Gold nuggetHis reasoning: If he could attract the attention of world-class talent to the problem of finding more gold in Red Lake, just as Linux managed to attract world-class programmers to the cause of better software, he could tap into thousands of minds that he wouldn’t normally have access to. He could also speed up exploration and improve his odds of discovery.

He released all his corporate survey data from the company’s land, information that is:

  • The heart of any mining operation
  • Very expensive to come by
  • Normally an extremely well-kept secret

He organized a contest – on the internet – to point out the best sites to dig. Anyone could access the survey data and participate. The first prize was $105.000.

The result? The company has drilled four of the top 5 winners’ sites, and have found gold in all four. Which proves that you can get very valid and valuable results from this approach.

The first prize winners? An australian geoscience outfit who’d never been to the mine – or even to Canada. Which proves that this approach can open new sources of information that you’d not have access to otherwise.

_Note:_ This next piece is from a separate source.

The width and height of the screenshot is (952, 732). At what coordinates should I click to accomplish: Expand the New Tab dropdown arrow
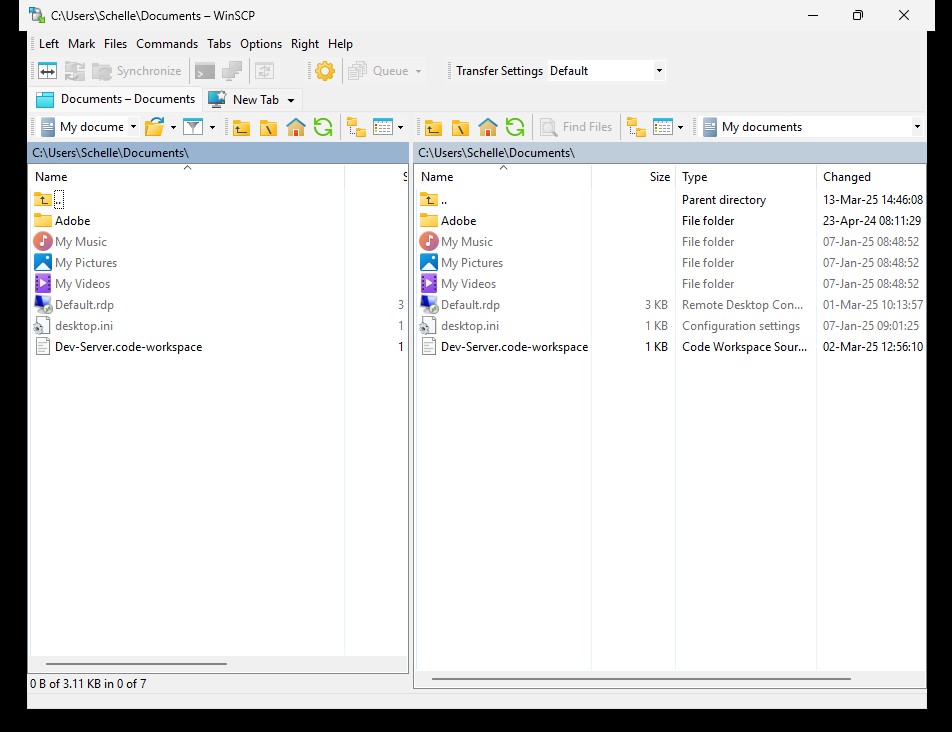pos(291,100)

Corporate information is worth little when it’s locked up. Don’t keep all data in your business a deep, dark secret. Insteat, open your company’s inner workings to the world. The good and the bad!

The perils of secrecy

In the information age, many businesses have fallen into a trap: They have correctly identified information as the key to success or failure, but they have incorrectly concluded that the best way to profit from the information is to lock it away from the world. They make corporate information secret by default.

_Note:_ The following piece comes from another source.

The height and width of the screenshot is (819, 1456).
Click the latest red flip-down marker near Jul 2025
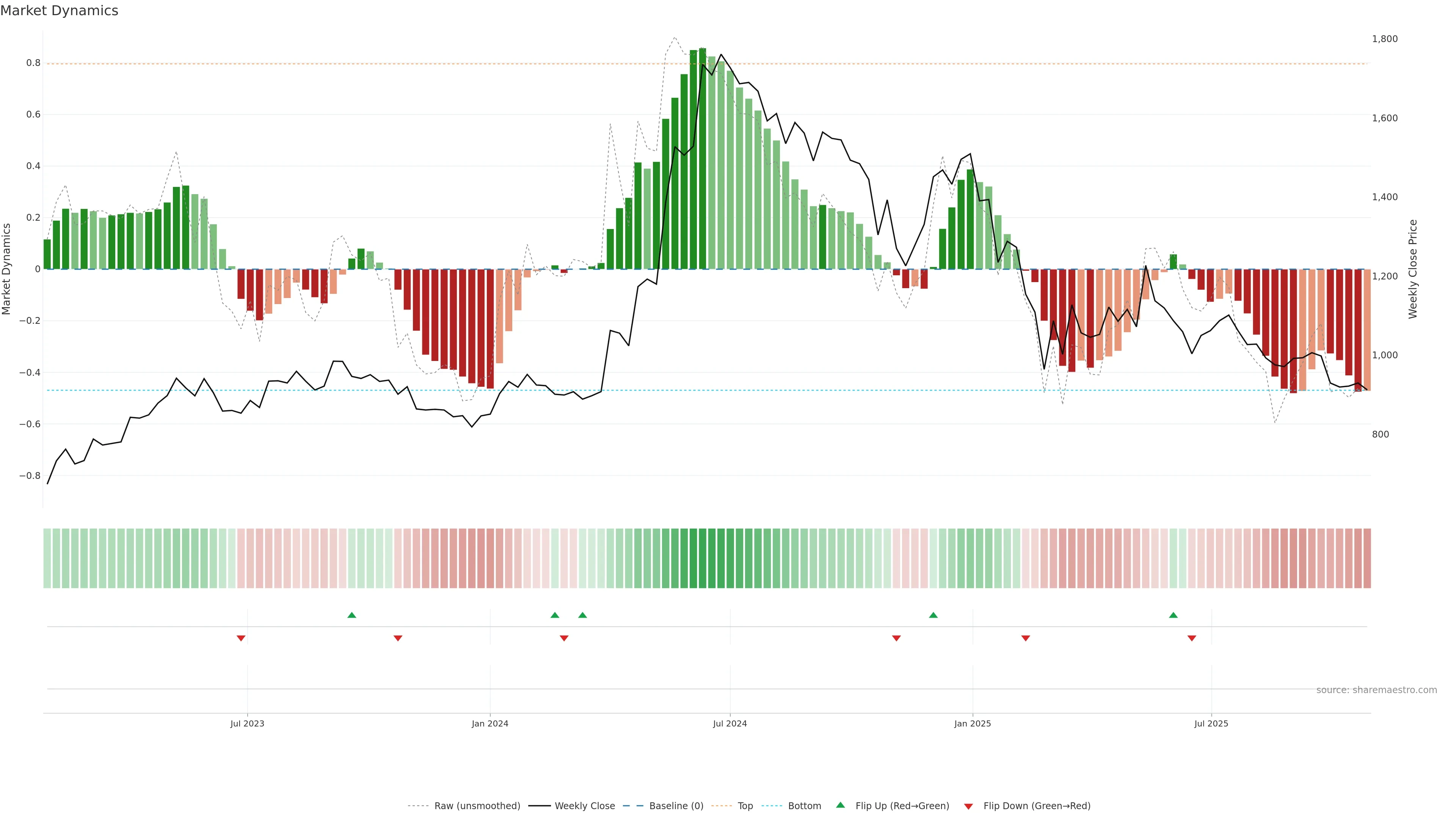tap(1191, 638)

This goes for financial information, project development, new partnerships, strategies and plans and virtually every other aspect of the business. “Knowledge is our corporate, intellectual capital and we must protect it or it will be stolen from us.” seems to be the thinking.

But this approach comes at a cost:

  • It reduces the efficiency of employees who don’t know what’s going on
  • It makes the company look untrustworthy to the public
  • It limits the potential for generating new ideas and partnership

The opposite approach, to make all information public by default and only keep a few select areas secret, makes much more sense. This is especially true in an information-dense environment which carries a high probability that a company’s dirty secrets will be revealed sooner or later.

In fact, as we saw, releasing top-secret corporate data can be a gold mine. Literally. Here’s another example.

Be open with customers

Another great example of the open approach is Semco. Yes I know I write about them all the time, but they get it, dammit. They get it and they do it. In his excellent book The Seven-Day Weekend, Ricardo Semler tells the story of a negotiation with a potential customer for a huge contract.

Of course Semco had done their homework and made calculations showing what their profits would be depending on what price they could negotiate. At the meeting, Semler showed the customer these calculations, letting them know exactly how much Semco stood to make from the deal. This honest, open approach impressed the customer and Semco got the contract.

Businesses should ask themselves these questions:

  1. What are we keeping secret and why?
  2. What information could we share, that would bring us new ideas, new partners and increased profits?
  3. What risks are involved in sharing this information? Are they offset by the benefits?
  4. What risks are involved in not sharing it?

That last question is often left out, as businesses list the dangers of openness and ignore the dangers of secrecy.